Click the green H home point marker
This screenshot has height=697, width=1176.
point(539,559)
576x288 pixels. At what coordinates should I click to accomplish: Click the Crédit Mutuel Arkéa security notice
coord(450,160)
----------
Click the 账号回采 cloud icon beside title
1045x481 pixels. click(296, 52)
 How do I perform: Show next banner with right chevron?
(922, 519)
----------
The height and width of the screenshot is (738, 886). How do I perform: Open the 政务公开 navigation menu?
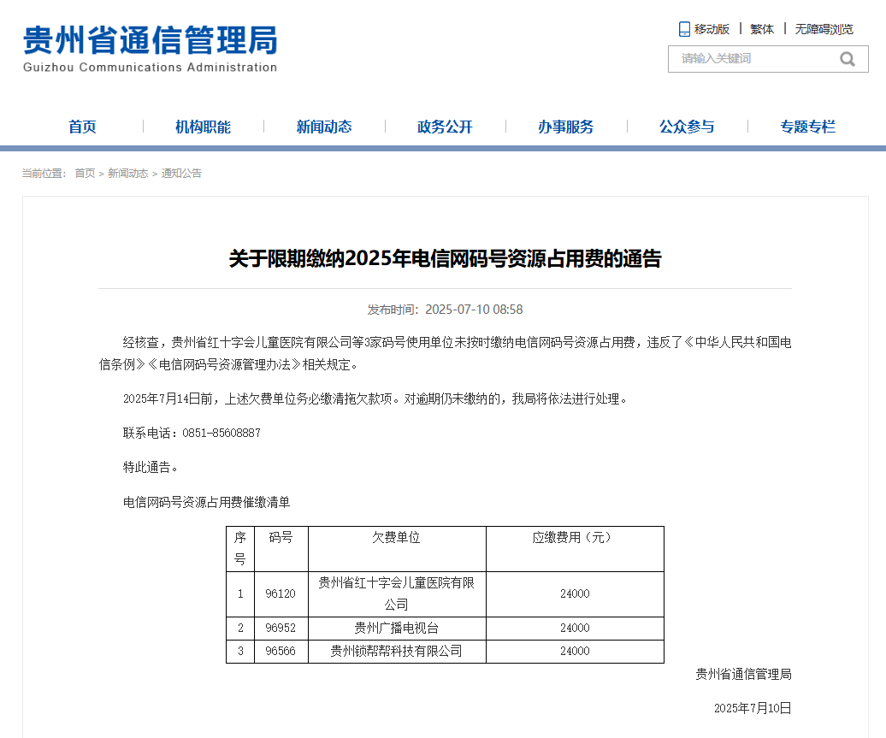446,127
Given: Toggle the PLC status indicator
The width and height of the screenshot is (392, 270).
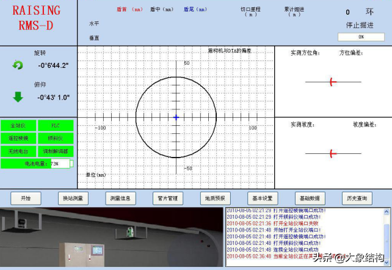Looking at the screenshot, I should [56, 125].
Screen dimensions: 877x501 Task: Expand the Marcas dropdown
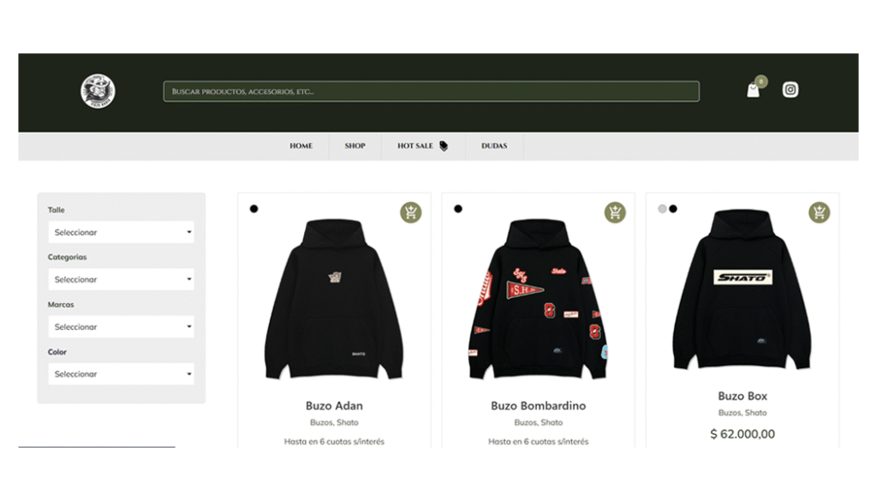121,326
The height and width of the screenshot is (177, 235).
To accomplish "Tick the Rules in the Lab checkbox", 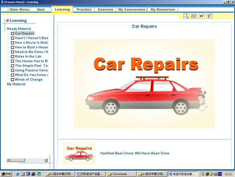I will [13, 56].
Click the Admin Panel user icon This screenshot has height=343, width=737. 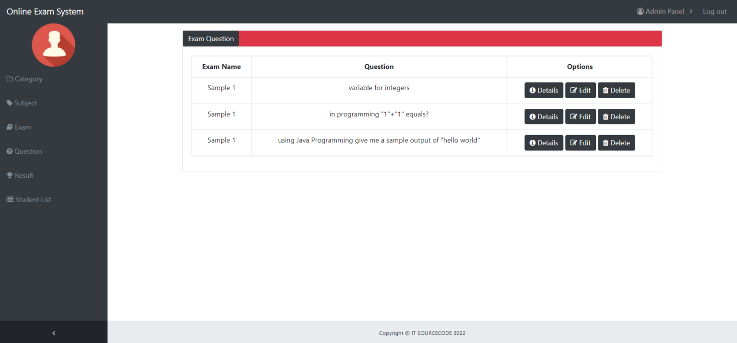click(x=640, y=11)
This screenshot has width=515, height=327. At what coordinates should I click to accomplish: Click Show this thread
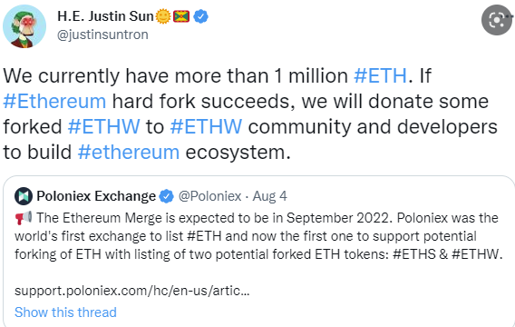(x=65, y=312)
----------
AIM:
Revise the data from the line with "576x288 pixels. At" up to and including the line with "coord(450,160)", replacing "security notice" with "privacy notice" and leaving everything else unchanged. Return only those lines.

THE ANSWER:
576x288 pixels. At what coordinates should I click to accomplish: Click the Crédit Mutuel Arkéa privacy notice
coord(450,160)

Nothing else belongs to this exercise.